Bloc de texte ::
──────────

D’un autre côté, cette union de circonstance, plutôt formelle, n’interdit absolument pas, bien au contraire, les arrière-pensées qui retrouvent la désunion naturelle et la concurrence. On les trouve, ces arrière-pensées, venues du groupe mammouth Lockheed Martin (LM) qui domine tout le reste, sous les plumes presque jumelles du duo souvent cité dans nos colonnes, du Lexington Institute, de Dan Goure et de Loren B. Thompson. La paire Goure-Thompson est régulièrement, ouvertement et plantureusement rétribuée par LM, et c’est au nom de LM et sans la moindre retenue qu'il écrivent dans ce cas, c’est-à-dire avec une appréciation pour nous beaucoup plus juste des intentions de LM parce que les deux mercenaires écrivent tout haut ce que LM manigance tout bas.
Deux articles, sur Early Warning (la newsletter du Lexington Institute) du 18 août 2011, de Dan Goure, et du 19 août 2011, de Loren B., nous instruisent à ce propos en peu de lignes.
• Goure prépare le terrain en démontrant que les politiques ont tout intérêt à s’entendre pour déterminer eux-mêmes les réductions à effectuer, et en épargnant le domaine militaire. S’ils ne le font pas, explique Goure, les deux partis y laisseront des plumes lors des présidentielles. Or, poursuit Goure, ils peuvent le faire, et ils devraient être d’autant mieux inclinés à le faire qu’ils garderaient, ou gagneraient dans ce cas (voir plus loin), tout le soutien sonnant et trébuchant de cette industrie de défense (ce dernier argument n’est pas exprimé tel quel ; nous l’ajoutons pour une meilleure compréhension des choses, pour rendre bien visible tout ce qui est entre les lignes)… «In reality, neither party has an incentive to see defense spending drastically cut. Reformed, yes; gutted, no. So, both sides are likely to look for any way they can of avoiding the booby trap of automatic cuts in future defense budgets.»

──────────

Extrait de données ::
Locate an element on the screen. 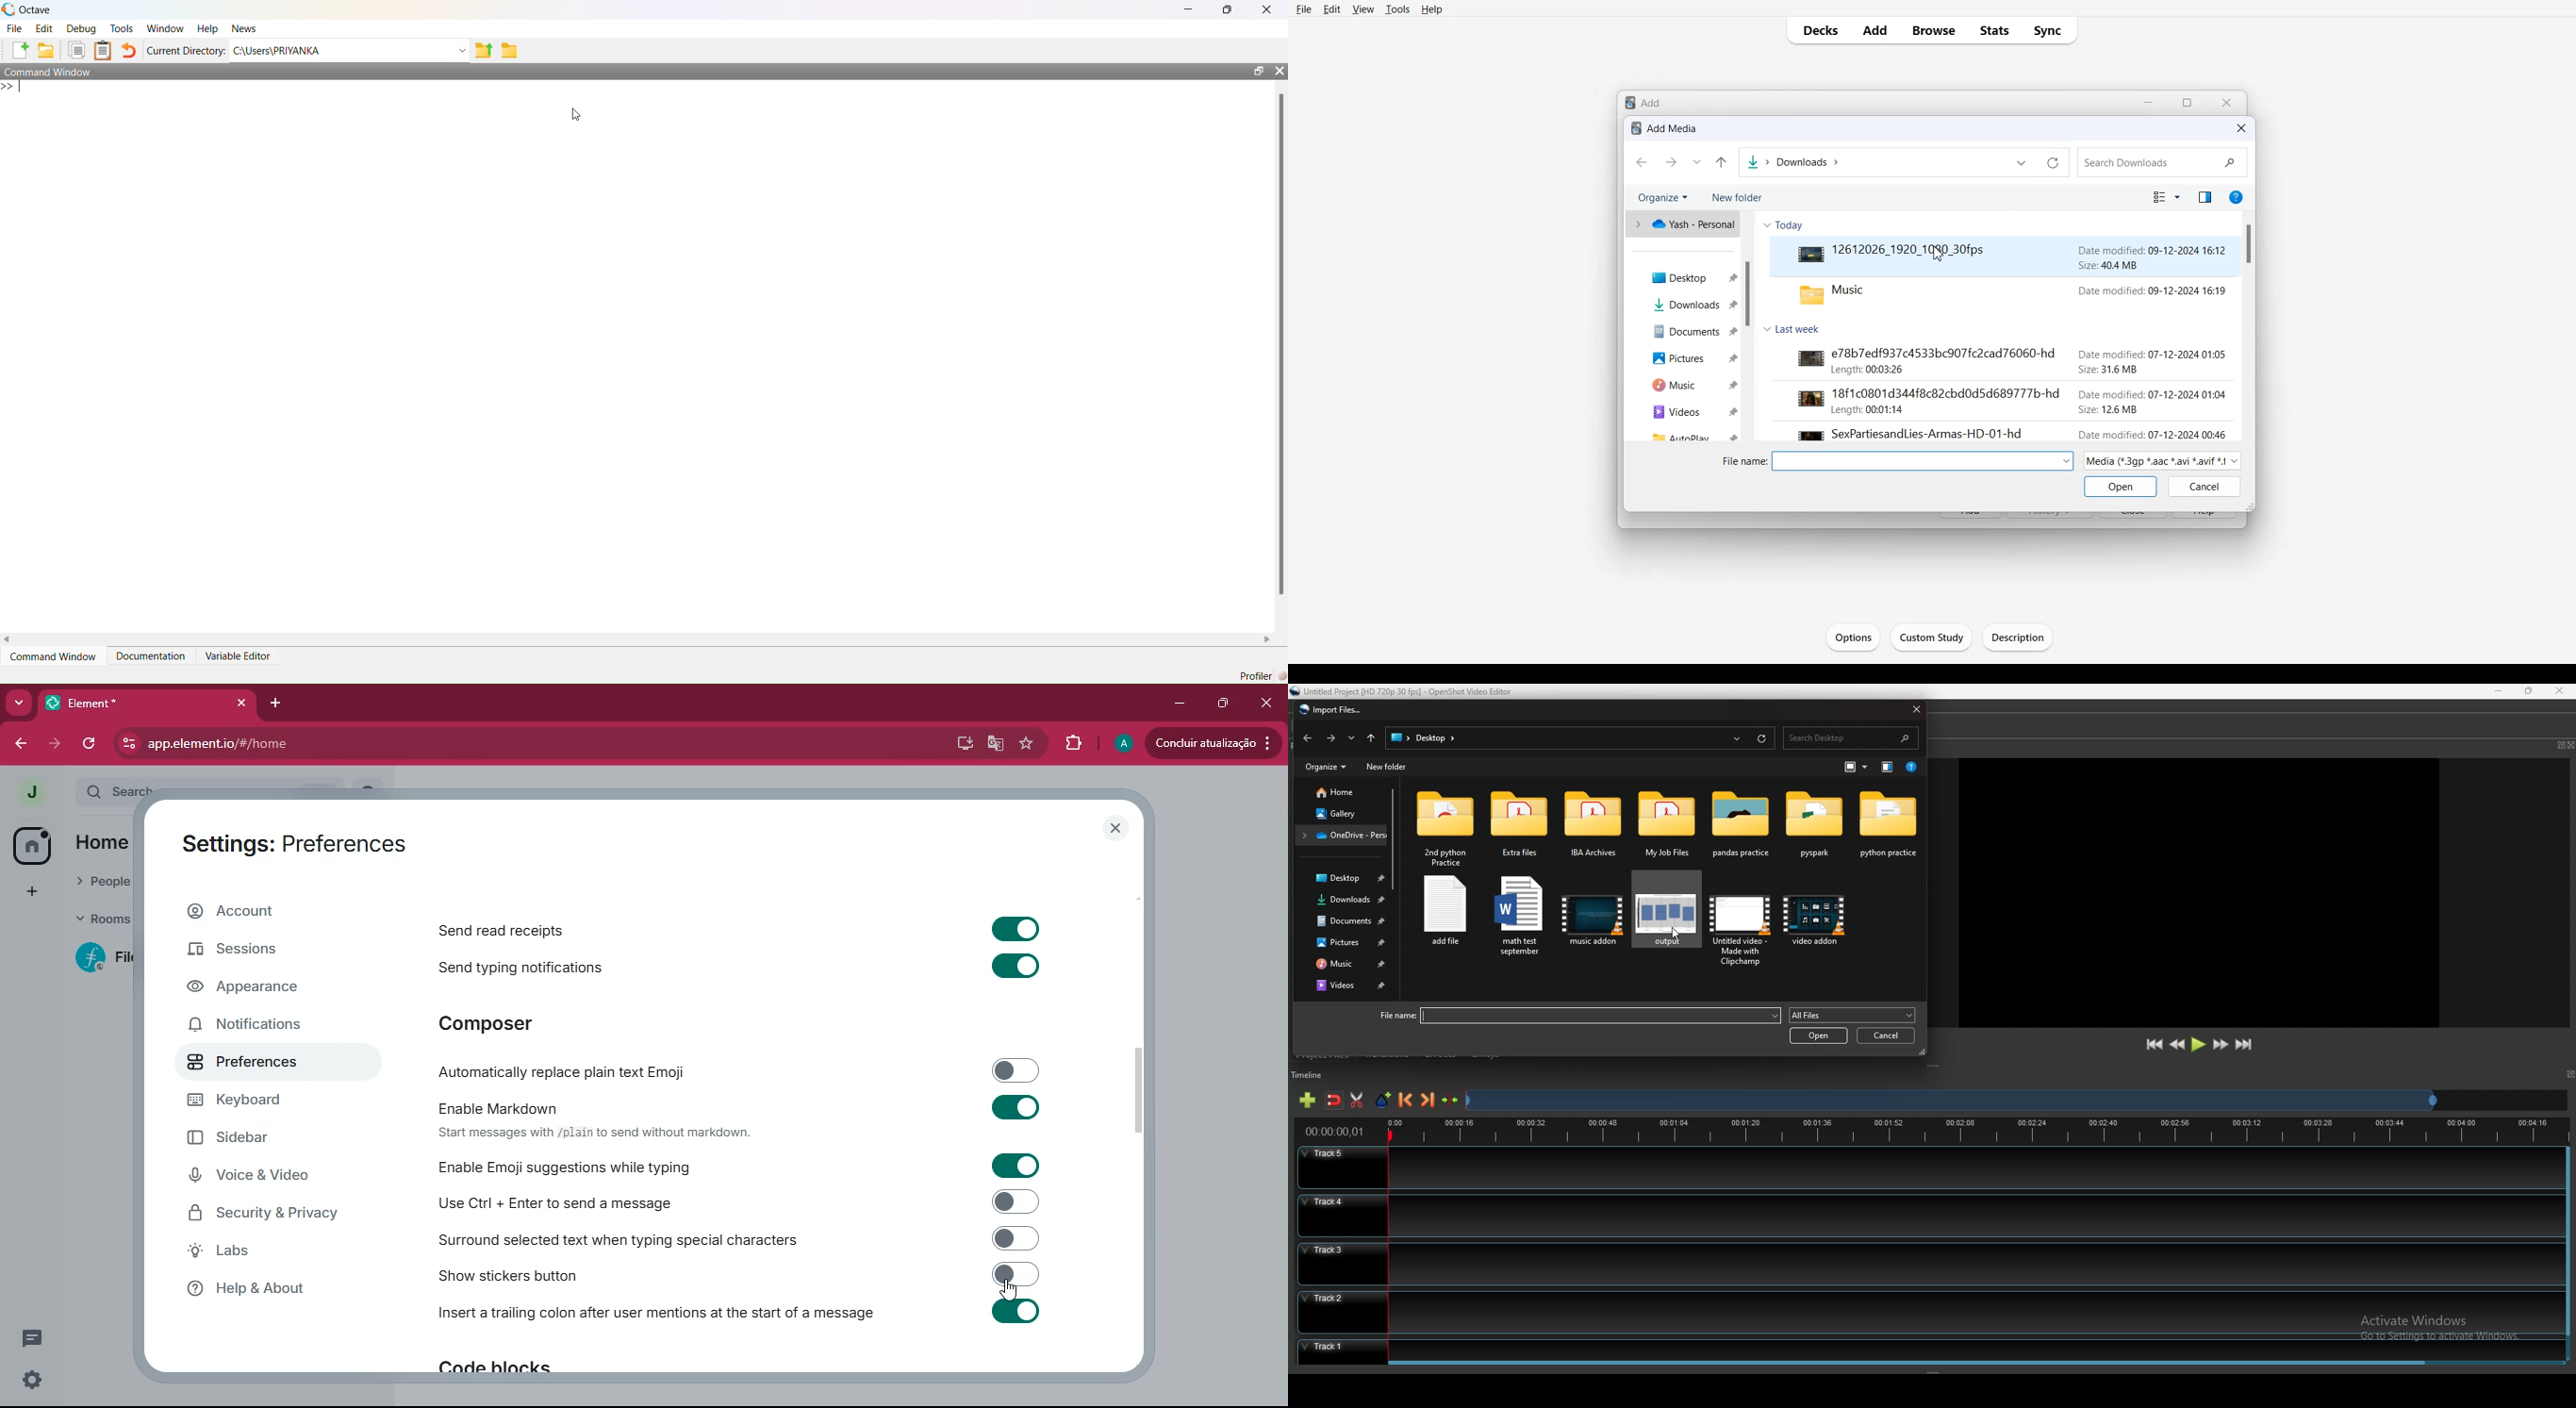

──────────

Consignes ::
A: Indiquez si chacune des affirmations suivantes est conforme au texte sur Lockheed Martin, en répondant par oui ou par non et en citant mot pour mot le passage qui tranche : (i) les deux articles d'Early Warning datent du 18 et du 19 août 2011 ; (ii) selon la citation de Goure, les deux partis ont intérêt à une forte baisse des dépenses de défense ; (iii) l'argument du soutien financier de l'industrie de défense est formulé tel quel par Goure.
B: Recopiez fidèlement le passage du texte sur Lockheed Martin depuis « D’un autre côté, cette » jusqu'à « manigance tout bas. » inclus.
Ces données proviennent d'une autre source que le texte.

Réponses par consigne ::
A:
(i) Oui : « du 18 août 2011, de Dan Goure, et du 19 août 2011, de Loren B. »
(ii) Non : « neither party has an incentive to see defense spending drastically cut »
(iii) Non : « ce dernier argument n’est pas exprimé tel quel ; nous l’ajoutons pour une meilleure compréhension des choses »

B:
D’un autre côté, cette union de circonstance, plutôt formelle, n’interdit absolument pas, bien au contraire, les arrière-pensées qui retrouvent la désunion naturelle et la concurrence. On les trouve, ces arrière-pensées, venues du groupe mammouth Lockheed Martin (LM) qui domine tout le reste, sous les plumes presque jumelles du duo souvent cité dans nos colonnes, du Lexington Institute, de Dan Goure et de Loren B. Thompson. La paire Goure-Thompson est régulièrement, ouvertement et plantureusement rétribuée par LM, et c’est au nom de LM et sans la moindre retenue qu'il écrivent dans ce cas, c’est-à-dire avec une appréciation pour nous beaucoup plus juste des intentions de LM parce que les deux mercenaires écrivent tout haut ce que LM manigance tout bas.